**TASK TO CARRY OUT**
Please repeat exactly the lines below from the one containing "Viewport: 1568px width, 720px height." down to the one containing "Click the plus", both included, and nothing else.

**TASK DATA**
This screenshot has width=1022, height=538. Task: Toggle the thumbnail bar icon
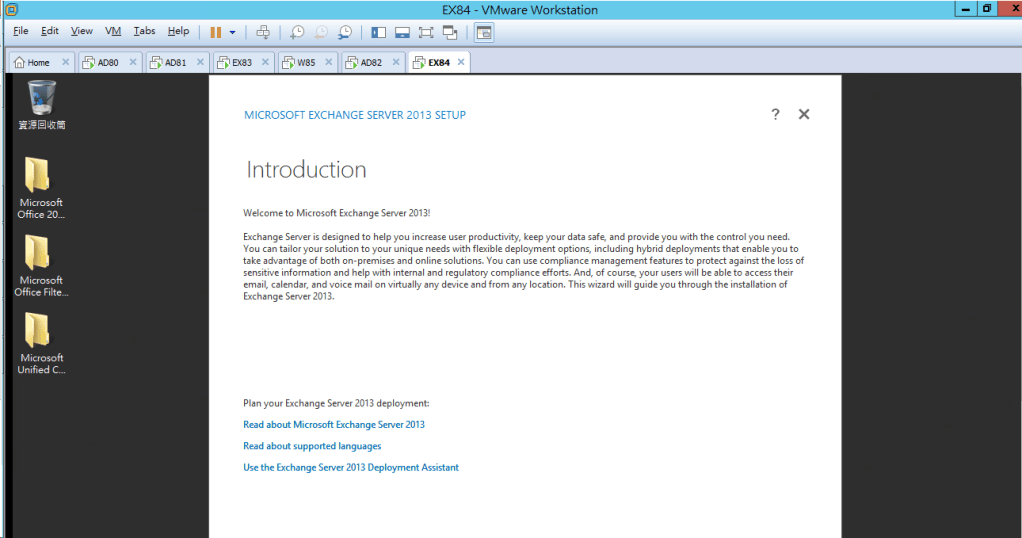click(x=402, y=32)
...
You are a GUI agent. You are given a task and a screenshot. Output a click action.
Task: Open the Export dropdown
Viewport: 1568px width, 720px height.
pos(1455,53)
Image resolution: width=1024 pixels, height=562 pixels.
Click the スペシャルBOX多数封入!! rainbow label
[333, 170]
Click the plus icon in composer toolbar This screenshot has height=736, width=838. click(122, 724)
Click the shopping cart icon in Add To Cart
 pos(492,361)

**RESPONSE**
Viewport: 1568px width, 720px height.
pos(1455,53)
Image resolution: width=1024 pixels, height=562 pixels.
Click the スペシャルBOX多数封入!! rainbow label
[333, 170]
Click the plus icon in composer toolbar This screenshot has height=736, width=838. click(122, 724)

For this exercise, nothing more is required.